PASSAGE
Mr. Marques: So, the timeframe, first of all, as you know, we first needed to get all the regulatory approvals and the closing which we expect to be first quarter 2020, and after that probably we believe that the assessment, the integration and how we can scale those platforms that I would probably take within 18 to 24 months.

Mr. Ford: That’s very helpful. Thank you again and congratulations.

Operator: Our next question comes from Olívia Petronilho, JP Morgan.

Ms. Petronilho: Hi guys, thanks for taking my question. I have two questions actually. The first one is when you look back at your Investors Day, you talked about a little bit of the targets in terms of channels that you would like to see Natura in the long-term. I’d like to know where that stands after this acquisition, if you look at Natura more like 2023, 2025, what do you expect direct sales online in the traditional retail to account for in terms of sales?

And my second question is regarding Avon. So when we look back in the company, we see a few challenges maybe in some regions or in terms of profitability. I would like to know if you have already mapped or what are your plans to tackle these challenges in those regions. Thank you.

SOURCE MATERIAL
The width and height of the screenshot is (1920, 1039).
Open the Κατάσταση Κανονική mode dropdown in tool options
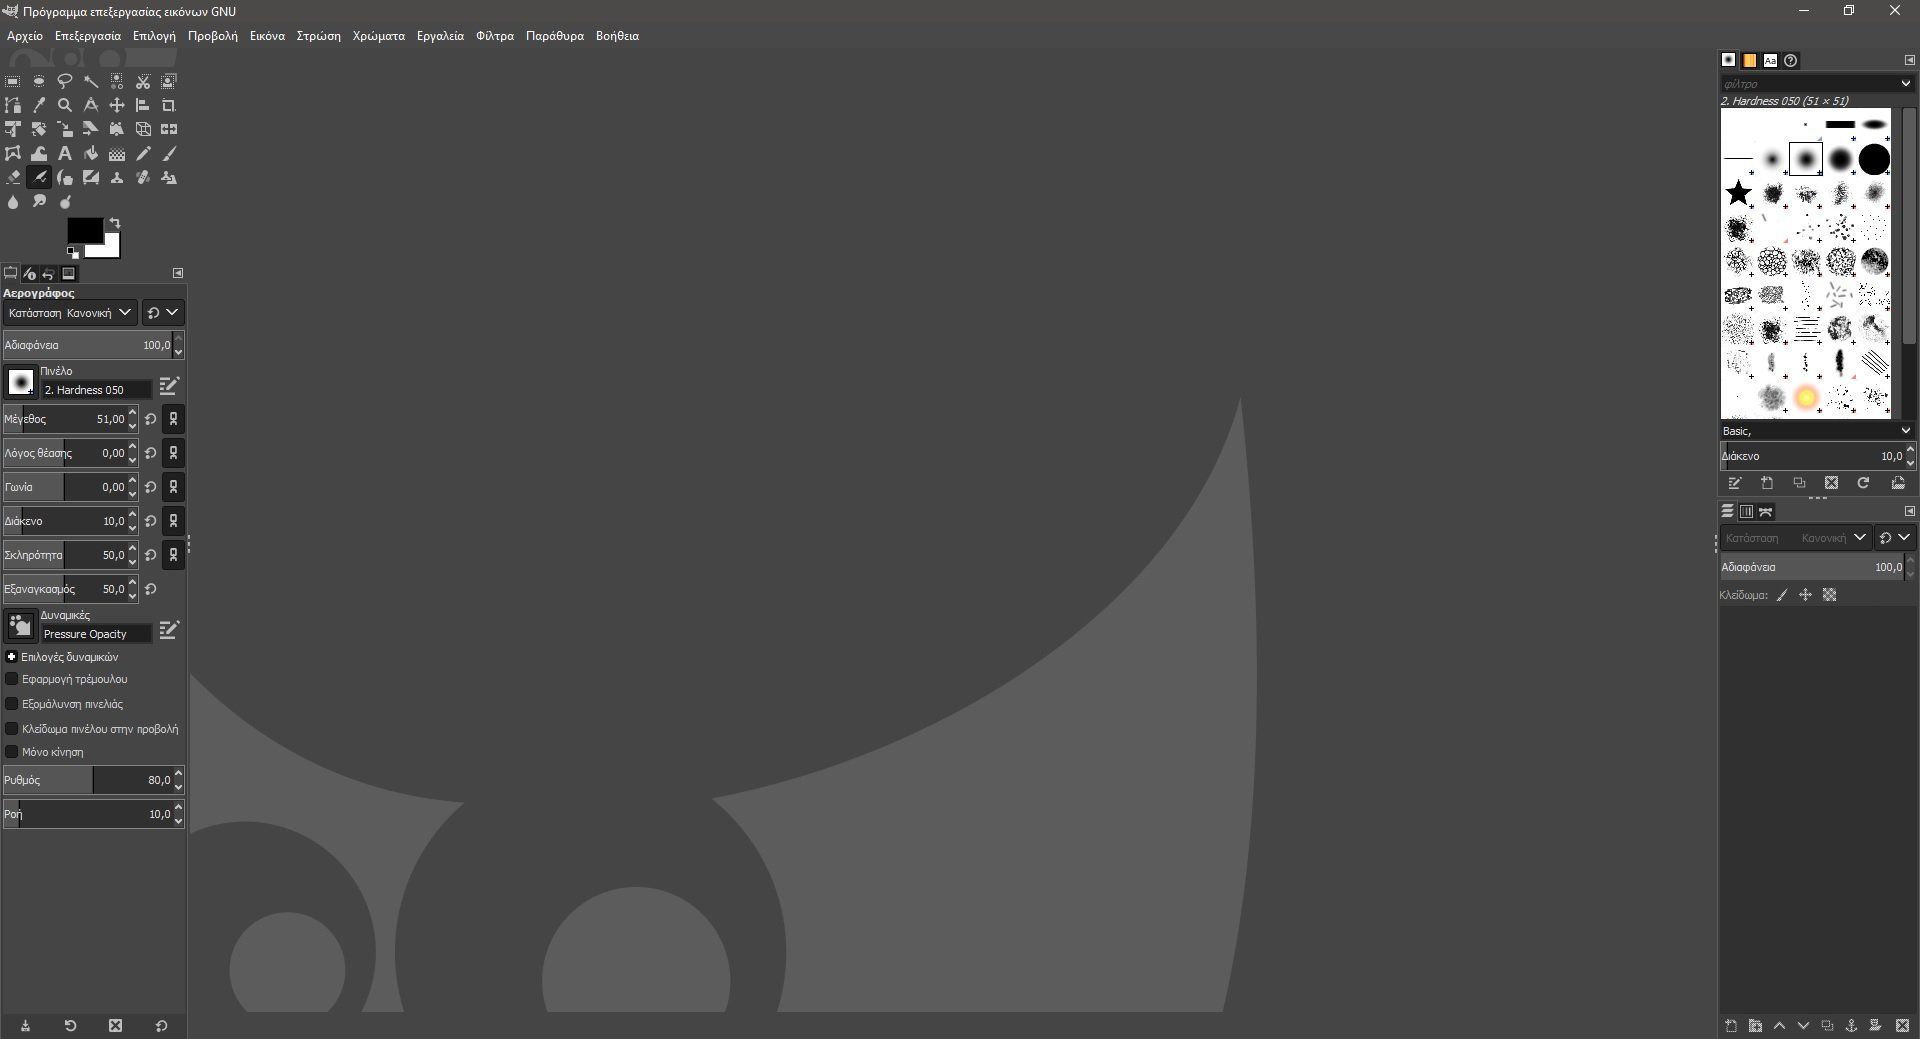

EXERCISES
1) Answer these questions about the call transcript:
(a) When does Mr. Marques expect the closing to take place?
(b) Which firm is Olívia Petronilho with?
(c) Which company is the subject of Ms. Petronilho's second question?
2) Swap "Investors Day" for "Capital Markets Day" in the call transcript, and give the section from "Operator: Our next" to "regions. Thank you." with that change.
3) Write the next part of the call transcript, picking up after its final sentence.

RESPONSES TO THE EXERCISE
1)
(a) In the first quarter of 2020.
(b) JP Morgan.
(c) Avon.

2)
Operator: Our next question comes from Olívia Petronilho, JP Morgan.

Ms. Petronilho: Hi guys, thanks for taking my question. I have two questions actually. The first one is when you look back at your Capital Markets Day, you talked about a little bit of the targets in terms of channels that you would like to see Natura in the long-term. I’d like to know where that stands after this acquisition, if you look at Natura more like 2023, 2025, what do you expect direct sales online in the traditional retail to account for in terms of sales?

And my second question is regarding Avon. So when we look back in the company, we see a few challenges maybe in some regions or in terms of profitability. I would like to know if you have already mapped or what are your plans to tackle these challenges in those regions. Thank you.

3)
Mr. Ferreira: Olivia, JP speaking here. In terms of the guidance, the shape of channels as you referred to, so far it doesn’t change at all. I recall that we said that there is a segment shift towards digital, but a lot of that digital is performed by our own consultants in the case of Natura, and also retail also performed by our consultants there, so this is in line with Avon’s efforts to modernize its commercial model as well, so I don’t foresee any significant change in that guidance at this point in time.

Mr. Marques: Yes, and Olivia, just to add on JP and your question about mapping the profitability in the regions, of course, as part of our diligence, we have mapped in conversations also with Jan and the team understanding what are the opportunities, some of those again are already mapped within the Open Up strategy of Avon, and I think our goal would be to continue to help them implement those strategies that will improve profitability, some of those markets that I think are recurrent to that we believe that we can amplify and accelerate that now with the scales and the synergies that come from the combination.

Ms. Petronilho: Great, thank you.

Operator: The next question comes from Tobias Stingelin, Citibank.

Mr. Stingelin: Yes, thank you very much. Just a quick clarification, please, in regard to the financials. You mentioned that the net debt of Avon was about US$1.06 billion, but you are not including the fee convertible, which you will have to probably repay, right?

Mr. Filippo: Yes, Tobias, you have to take into account that the part of the debt that triggers the acceleration that needs to be covered by the backstop is 1.1, that’s why I think the calculation that you made [unintelligible]., You have to add up the 500 million for the preferred shares, and that’s 1.6.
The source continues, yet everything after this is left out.